Sus discípulos miraban siempre hacia arriba: quién es el mayor, cómo van las cosas entre los poderosos, qué nos depararán los gobernantes de turno. El mundo lo pueden cambiar los de arriba, de ellos depende nuestro futuro y el de la humanidad. Si Dios establece un Reino, habrá de ser también desde arriba, eligiendo personas buenas en cargos importantes…
No fue así el Reino que Jesús vino a establecer: él, el Rey de este Reino, puso su trono en la cruz y empezó su camino en un pesebre. Por eso, les ponía como ejemplo a las personas buenas la humildad de algunos pecadores. En el momento clave de su misión, cuando se acercaba la hora de su muerte, invitó a sus discípulos a mirar a una pobre viuda que echaba una miseria de limosna en el templo: ahí está la clave del nuevo mundo.

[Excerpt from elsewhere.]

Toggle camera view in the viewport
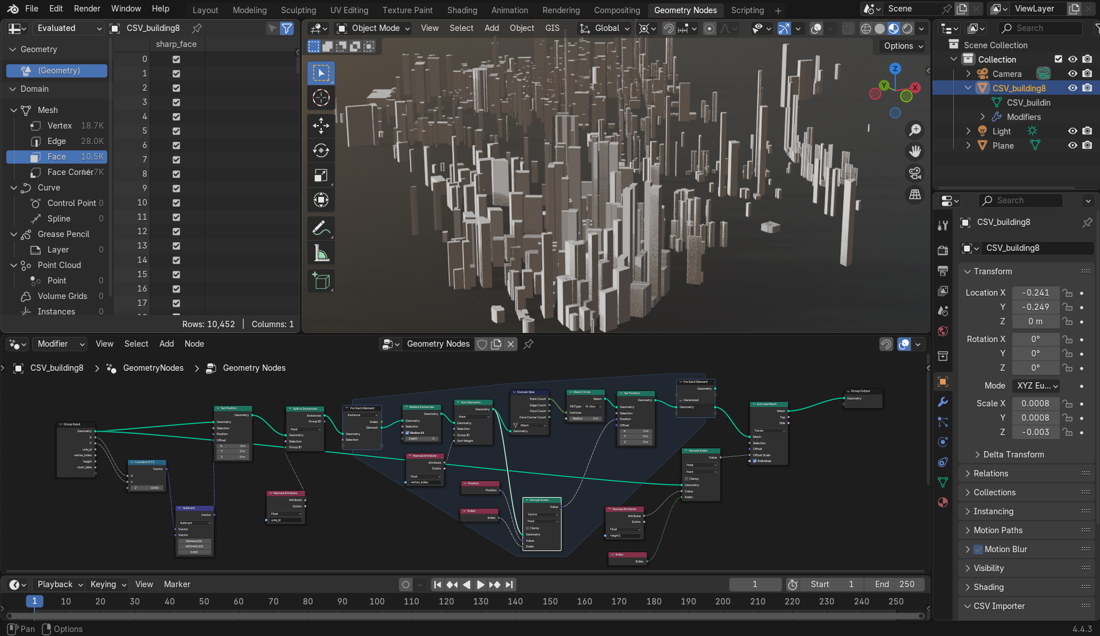The height and width of the screenshot is (636, 1100). pos(915,173)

Hoy, como ayer, no dejamos de mirar hacia arriba. Los medios de comunicación nos muestran siempre lo mismo y bajo la misma perspectiva. Por desgracia, también muchos creyentes miran también en esa única dirección. ¿El resultado? La desesperanza. Cuanto más miramos hacia arriba menos creemos en un mundo mejor.
¿Y si miráramos hacia abajo? ¿Ha abandonado Dios nuestro mundo porque los dirigentes no lo hacen bien? ¿Y si Dios está cambiando el mundo desde personas a quienes nadie ve ni valora? ¿Y si el futuro de esta sociedad, su sostenibilidad ecológica y su salvación definitiva, no están en las reuniones de altos dirigentes sino en las viudas del presente?
¿Será capaz el Maestro de reconducir nuestra mirada para recuperar la esperanza?